Reading text —
────────────────────────────────────────
# When did you get your Golden Retriever?



## buddymygolden (Jan 27, 2013)

I am getting a Golden Retriever pup in the spring. I was wondering when you got your Golden, as an adult or pup? Thank You!


----------



## Willow52 (Aug 14, 2009)

Both my Goldens were puppies born in the summer. I like summer puppies, makes housebreaking easier since you can dash out frequently without needing shoes, coats etc.


----------



## ladyofherbs (Dec 30, 2012)

Both my goldens came to me in January.


----------



## Capt Jack (Dec 29, 2011)

Jack was three months old & I think we got him in March 2 1/2 years ago.Sweetie was 8 months & we got her in Sept 2012.Both were on CL Sweetie was pointed out to me by this crowd so I say everyone on this forum rescued her!I just ended up the top dog!!!


----------



## luvbuzz (Oct 27, 2010)

Born in the summer, I got them in the fall. Fall is my favorite time of the year....when the leaves turn GOLD.


----------



## CAROLINA MOM (May 12, 2009)

I adopted both of my Goldens at the age of two. I got my girl in Jan., her birthday is in Dec. I adopted my boy in March, exact B'day is unkown, so we use his Gotcha day as his B'day.

My girl was adopted through a GR Rescue and I found my boy at my County Humane Society.


----------



## ShadowGolden (Sep 4, 2012)

We got Shadow at 8 weeks - he's a summer puppy.


----------



## Vinnie's Mom (Jun 9, 2012)

We got Vinnie on May 25 at 6 weeks old. It was defiantly nice potty training in the summer.


Sent from Petguide.com Free App


----------



## Vhuynh2 (Feb 13, 2012)

Molly was 8.5 weeks old when I got her in March. Potty training made me DESPISE the rain. 


Sent from Petguide.com Free App


----------



## Rainheart (Nov 28, 2010)

Beamer's gotcha day is May 22- so late spring. It worked out great for potty training!


----------



## CStrong73 (Jun 11, 2012)

Vhuynh2 said:


> Molly was 8.5 weeks old when I got her in March. Potty training made me DESPISE the rain.
> 
> 
> Sent from Petguide.com Free App


Ditto! I got Rocket July 3rd, but it wasa week of torrential downpours and thunderstorms. I spent my first three or four days with him standing under and umbrella constantly waiting for him to do his thing while it thundered, lightninged....we even had 10 minutes of quarter-sized hail.

I had to take him with me to pump out my neighbors back yard so his basement wouldn't flood. Ugh....what a nightmare!


----------



## cgriffin (Nov 30, 2011)

All my Goldens were pups ranging from age 7.5 weeks till 9 weeks old when I got them from breeders. One was a January pup, the others spring and summer pups.
────────────────────────────────────────
Prompt A —
Answer these questions from the Golden Retriever forum thread:
(i) On what date did Vinnie's Mom get Vinnie, and how old was he?
(ii) At what age did CAROLINA MOM adopt both of her Goldens?
(iii) What fell for 10 minutes during CStrong73's first days with Rocket?
────────────────────────────────────────
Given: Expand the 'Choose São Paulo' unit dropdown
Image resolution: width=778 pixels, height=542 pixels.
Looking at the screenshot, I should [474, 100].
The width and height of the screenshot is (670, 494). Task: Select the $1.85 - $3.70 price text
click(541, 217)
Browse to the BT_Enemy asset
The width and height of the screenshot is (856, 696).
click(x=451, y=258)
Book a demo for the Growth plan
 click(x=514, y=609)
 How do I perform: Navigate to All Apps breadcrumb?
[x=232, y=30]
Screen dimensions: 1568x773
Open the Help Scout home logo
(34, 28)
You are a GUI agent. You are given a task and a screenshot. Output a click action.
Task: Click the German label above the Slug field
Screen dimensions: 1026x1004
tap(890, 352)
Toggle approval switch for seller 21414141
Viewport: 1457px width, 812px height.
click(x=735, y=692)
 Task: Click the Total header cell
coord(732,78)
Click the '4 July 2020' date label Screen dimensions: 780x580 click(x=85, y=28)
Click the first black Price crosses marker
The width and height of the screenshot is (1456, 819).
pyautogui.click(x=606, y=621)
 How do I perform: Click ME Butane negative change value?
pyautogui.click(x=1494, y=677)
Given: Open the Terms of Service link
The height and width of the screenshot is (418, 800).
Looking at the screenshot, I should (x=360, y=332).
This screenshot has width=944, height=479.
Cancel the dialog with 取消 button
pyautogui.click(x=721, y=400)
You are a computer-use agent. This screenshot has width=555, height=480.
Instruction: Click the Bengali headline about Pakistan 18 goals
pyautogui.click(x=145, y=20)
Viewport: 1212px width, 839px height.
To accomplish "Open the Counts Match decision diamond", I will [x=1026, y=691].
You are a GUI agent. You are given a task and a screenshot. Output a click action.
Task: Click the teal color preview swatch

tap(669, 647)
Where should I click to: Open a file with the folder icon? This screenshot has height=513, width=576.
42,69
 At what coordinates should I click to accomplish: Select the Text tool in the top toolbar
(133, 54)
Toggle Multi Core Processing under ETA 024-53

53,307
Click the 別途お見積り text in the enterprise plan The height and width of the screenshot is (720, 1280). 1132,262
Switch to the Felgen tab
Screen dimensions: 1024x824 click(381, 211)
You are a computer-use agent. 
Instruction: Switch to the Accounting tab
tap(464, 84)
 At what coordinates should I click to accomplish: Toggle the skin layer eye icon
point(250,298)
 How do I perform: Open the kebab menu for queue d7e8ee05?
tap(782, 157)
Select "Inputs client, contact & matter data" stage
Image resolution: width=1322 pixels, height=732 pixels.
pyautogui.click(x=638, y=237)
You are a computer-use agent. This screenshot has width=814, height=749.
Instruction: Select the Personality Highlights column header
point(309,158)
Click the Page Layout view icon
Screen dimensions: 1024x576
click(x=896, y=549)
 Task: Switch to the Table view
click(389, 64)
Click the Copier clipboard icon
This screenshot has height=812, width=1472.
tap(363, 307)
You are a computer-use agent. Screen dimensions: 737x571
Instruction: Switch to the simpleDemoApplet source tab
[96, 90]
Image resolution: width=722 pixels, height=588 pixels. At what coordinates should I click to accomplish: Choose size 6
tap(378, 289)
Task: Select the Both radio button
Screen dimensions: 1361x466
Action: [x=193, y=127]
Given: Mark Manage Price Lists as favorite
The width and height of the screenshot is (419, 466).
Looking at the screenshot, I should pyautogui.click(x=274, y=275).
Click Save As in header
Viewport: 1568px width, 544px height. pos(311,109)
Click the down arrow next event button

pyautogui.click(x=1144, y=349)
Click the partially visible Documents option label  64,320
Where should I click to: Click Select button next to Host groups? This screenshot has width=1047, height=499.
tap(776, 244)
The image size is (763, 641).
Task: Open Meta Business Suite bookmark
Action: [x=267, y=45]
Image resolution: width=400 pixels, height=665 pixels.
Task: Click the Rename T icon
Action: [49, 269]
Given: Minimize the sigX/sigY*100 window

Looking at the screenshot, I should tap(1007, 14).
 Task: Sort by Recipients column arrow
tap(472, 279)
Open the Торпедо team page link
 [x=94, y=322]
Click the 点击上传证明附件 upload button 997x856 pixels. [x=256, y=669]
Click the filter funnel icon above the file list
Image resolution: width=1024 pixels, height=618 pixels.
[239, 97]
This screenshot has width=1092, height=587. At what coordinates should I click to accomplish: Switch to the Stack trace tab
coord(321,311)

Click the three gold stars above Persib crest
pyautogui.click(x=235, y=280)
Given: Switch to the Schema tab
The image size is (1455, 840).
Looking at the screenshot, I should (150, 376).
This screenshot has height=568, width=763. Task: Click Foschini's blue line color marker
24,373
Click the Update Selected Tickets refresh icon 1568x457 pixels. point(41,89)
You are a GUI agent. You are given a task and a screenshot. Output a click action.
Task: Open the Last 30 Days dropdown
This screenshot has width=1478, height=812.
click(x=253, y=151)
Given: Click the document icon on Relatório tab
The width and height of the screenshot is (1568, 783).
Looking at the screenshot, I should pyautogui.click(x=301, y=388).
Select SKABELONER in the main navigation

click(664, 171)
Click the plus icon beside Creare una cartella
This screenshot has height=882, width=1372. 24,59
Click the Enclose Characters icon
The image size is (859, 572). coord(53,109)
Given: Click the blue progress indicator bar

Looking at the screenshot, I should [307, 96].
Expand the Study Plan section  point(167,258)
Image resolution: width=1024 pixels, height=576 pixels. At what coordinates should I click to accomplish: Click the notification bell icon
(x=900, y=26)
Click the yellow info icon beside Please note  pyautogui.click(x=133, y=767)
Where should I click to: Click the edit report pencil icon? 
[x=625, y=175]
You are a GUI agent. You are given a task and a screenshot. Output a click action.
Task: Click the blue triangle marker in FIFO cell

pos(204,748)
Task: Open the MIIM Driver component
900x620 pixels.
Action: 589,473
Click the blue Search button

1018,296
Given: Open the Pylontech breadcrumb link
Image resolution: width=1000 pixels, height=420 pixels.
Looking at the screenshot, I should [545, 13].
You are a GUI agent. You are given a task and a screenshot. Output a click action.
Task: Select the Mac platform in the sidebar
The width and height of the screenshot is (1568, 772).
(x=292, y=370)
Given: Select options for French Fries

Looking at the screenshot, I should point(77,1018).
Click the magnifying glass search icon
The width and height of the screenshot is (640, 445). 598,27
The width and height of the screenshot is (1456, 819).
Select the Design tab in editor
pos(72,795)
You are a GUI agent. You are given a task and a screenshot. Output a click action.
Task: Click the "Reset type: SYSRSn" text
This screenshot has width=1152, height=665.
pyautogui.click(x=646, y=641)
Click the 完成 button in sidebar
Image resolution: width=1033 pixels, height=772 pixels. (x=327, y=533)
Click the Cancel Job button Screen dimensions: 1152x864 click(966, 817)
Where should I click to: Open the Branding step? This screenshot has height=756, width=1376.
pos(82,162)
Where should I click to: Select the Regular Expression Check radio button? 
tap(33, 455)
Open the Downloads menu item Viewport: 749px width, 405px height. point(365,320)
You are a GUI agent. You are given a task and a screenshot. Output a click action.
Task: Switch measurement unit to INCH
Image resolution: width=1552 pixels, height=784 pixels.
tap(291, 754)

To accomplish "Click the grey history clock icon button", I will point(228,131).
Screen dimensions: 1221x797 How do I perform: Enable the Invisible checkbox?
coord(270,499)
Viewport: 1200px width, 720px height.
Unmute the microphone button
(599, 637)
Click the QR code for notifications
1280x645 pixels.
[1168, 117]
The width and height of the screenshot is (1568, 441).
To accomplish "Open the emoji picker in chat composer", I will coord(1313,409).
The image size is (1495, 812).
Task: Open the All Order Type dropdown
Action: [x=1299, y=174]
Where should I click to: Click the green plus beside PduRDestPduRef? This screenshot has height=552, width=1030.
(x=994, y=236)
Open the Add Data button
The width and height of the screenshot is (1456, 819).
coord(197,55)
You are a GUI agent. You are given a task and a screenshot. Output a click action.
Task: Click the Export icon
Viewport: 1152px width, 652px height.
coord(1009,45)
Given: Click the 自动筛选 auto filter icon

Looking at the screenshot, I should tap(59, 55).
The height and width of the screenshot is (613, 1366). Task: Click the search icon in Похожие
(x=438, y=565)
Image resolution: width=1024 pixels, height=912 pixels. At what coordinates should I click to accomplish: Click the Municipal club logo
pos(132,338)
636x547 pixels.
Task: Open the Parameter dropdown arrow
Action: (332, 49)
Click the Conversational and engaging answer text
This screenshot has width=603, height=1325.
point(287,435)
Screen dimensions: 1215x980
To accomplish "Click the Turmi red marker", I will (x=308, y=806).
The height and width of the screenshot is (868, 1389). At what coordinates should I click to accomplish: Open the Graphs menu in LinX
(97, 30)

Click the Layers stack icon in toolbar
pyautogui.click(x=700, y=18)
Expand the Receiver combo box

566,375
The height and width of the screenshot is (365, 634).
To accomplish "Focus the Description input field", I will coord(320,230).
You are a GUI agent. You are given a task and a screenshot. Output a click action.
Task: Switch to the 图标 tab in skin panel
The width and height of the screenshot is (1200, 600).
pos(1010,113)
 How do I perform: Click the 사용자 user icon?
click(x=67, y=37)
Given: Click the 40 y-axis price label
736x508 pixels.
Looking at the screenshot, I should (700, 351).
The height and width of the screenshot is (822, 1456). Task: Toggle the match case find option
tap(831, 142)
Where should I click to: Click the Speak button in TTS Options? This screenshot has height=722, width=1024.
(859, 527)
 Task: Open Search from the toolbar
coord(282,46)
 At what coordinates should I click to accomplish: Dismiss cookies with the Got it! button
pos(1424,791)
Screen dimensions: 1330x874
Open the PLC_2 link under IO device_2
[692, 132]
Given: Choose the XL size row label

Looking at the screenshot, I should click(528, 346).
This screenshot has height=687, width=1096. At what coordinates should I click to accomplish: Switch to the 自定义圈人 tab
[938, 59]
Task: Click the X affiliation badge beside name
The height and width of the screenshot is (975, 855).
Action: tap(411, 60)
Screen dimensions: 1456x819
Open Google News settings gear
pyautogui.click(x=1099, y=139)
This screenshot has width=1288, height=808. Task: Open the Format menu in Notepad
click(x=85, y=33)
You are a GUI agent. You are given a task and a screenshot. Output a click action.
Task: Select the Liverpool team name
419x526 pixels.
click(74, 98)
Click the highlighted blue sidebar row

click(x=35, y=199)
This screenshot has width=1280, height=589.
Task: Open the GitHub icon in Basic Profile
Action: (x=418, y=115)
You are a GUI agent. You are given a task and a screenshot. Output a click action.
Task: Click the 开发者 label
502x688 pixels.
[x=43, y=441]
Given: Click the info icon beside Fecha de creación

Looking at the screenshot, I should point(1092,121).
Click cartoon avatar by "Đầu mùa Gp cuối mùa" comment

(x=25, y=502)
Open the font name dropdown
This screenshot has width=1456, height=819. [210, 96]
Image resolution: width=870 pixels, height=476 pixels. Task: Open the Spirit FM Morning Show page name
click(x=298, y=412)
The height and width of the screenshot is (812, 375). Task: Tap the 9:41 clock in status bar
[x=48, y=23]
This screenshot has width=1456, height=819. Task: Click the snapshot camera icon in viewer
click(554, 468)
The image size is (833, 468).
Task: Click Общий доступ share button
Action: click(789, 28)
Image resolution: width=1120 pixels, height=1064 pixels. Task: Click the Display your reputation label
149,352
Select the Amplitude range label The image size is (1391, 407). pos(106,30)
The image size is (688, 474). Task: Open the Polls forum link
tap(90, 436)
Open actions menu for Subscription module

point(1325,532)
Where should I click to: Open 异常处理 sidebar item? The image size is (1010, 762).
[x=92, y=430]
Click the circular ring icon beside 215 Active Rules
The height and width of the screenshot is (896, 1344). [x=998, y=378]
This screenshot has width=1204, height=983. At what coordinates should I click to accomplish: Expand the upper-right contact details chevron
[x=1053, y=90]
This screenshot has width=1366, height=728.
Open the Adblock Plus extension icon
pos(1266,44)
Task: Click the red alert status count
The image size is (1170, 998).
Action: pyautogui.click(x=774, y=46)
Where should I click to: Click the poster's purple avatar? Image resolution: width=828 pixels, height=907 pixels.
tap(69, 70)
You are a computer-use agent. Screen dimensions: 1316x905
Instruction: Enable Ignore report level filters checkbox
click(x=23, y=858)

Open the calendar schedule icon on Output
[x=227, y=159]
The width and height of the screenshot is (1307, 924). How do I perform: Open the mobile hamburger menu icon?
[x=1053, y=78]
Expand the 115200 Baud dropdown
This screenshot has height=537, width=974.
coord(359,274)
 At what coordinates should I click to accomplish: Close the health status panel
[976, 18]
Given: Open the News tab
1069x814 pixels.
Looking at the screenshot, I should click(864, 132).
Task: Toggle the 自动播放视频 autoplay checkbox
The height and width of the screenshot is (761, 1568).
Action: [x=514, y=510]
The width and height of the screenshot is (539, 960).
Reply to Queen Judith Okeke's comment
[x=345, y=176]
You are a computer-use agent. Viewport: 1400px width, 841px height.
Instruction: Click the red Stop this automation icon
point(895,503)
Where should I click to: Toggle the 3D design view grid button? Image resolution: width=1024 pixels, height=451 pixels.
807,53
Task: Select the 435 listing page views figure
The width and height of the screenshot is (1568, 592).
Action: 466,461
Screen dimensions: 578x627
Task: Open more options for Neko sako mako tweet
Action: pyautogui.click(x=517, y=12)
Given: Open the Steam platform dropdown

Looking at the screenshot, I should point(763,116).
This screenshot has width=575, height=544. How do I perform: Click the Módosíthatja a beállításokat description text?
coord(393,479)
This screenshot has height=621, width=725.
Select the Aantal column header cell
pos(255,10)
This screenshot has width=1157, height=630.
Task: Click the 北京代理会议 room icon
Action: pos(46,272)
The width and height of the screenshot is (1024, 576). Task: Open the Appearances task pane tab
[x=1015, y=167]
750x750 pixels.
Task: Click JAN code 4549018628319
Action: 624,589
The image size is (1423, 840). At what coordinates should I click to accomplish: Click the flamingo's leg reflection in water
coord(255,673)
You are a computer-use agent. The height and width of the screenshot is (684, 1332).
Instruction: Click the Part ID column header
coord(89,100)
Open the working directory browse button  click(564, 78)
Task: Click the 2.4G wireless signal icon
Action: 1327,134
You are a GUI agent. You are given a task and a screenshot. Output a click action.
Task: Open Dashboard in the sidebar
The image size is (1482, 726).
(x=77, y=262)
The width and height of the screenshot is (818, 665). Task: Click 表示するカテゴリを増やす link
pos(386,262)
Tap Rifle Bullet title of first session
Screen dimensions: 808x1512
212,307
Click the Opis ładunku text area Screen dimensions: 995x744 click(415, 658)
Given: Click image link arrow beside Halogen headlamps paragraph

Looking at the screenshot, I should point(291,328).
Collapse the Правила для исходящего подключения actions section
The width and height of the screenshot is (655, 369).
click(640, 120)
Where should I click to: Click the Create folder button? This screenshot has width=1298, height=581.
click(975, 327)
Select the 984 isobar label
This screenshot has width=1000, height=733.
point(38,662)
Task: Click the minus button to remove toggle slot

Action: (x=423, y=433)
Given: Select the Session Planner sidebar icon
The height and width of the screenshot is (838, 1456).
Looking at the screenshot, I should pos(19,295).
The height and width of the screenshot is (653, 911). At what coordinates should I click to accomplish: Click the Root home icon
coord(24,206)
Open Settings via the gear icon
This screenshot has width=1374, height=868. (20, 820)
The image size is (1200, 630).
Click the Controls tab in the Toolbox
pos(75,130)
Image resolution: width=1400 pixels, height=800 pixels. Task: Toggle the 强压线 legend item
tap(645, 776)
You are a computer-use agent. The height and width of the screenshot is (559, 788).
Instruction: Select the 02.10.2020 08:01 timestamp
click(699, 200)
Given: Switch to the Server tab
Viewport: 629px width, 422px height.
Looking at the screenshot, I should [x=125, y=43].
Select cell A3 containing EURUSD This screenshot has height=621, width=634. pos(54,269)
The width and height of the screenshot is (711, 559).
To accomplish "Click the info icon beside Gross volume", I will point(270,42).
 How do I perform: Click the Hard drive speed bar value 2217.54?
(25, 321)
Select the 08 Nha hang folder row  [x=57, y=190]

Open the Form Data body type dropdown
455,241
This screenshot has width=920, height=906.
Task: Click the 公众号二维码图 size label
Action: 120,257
────────────────────────────────────────
Prompt B — Reproduce, verbatim, the rows between the lines holding "Screen dimensions: 1568x773" and "Click the 別途お見積り", inclusive.

Expected output A —
(i) May 25, at 6 weeks old.
(ii) At the age of two.
(iii) Quarter-sized hail.

Expected output B —
Screen dimensions: 1568x773
Open the Help Scout home logo
(34, 28)
You are a GUI agent. You are given a task and a screenshot. Output a click action.
Task: Click the German label above the Slug field
Screen dimensions: 1026x1004
tap(890, 352)
Toggle approval switch for seller 21414141
Viewport: 1457px width, 812px height.
click(x=735, y=692)
 Task: Click the Total header cell
coord(732,78)
Click the '4 July 2020' date label Screen dimensions: 780x580 click(x=85, y=28)
Click the first black Price crosses marker
The width and height of the screenshot is (1456, 819).
pyautogui.click(x=606, y=621)
 How do I perform: Click ME Butane negative change value?
pyautogui.click(x=1494, y=677)
Given: Open the Terms of Service link
The height and width of the screenshot is (418, 800).
Looking at the screenshot, I should (x=360, y=332).
This screenshot has width=944, height=479.
Cancel the dialog with 取消 button
pyautogui.click(x=721, y=400)
You are a computer-use agent. This screenshot has width=555, height=480.
Instruction: Click the Bengali headline about Pakistan 18 goals
pyautogui.click(x=145, y=20)
Viewport: 1212px width, 839px height.
To accomplish "Open the Counts Match decision diamond", I will [x=1026, y=691].
You are a GUI agent. You are given a task and a screenshot. Output a click action.
Task: Click the teal color preview swatch

tap(669, 647)
Where should I click to: Open a file with the folder icon? This screenshot has height=513, width=576.
42,69
 At what coordinates should I click to accomplish: Select the Text tool in the top toolbar
(133, 54)
Toggle Multi Core Processing under ETA 024-53

53,307
Click the 別途お見積り text in the enterprise plan The height and width of the screenshot is (720, 1280). 1132,262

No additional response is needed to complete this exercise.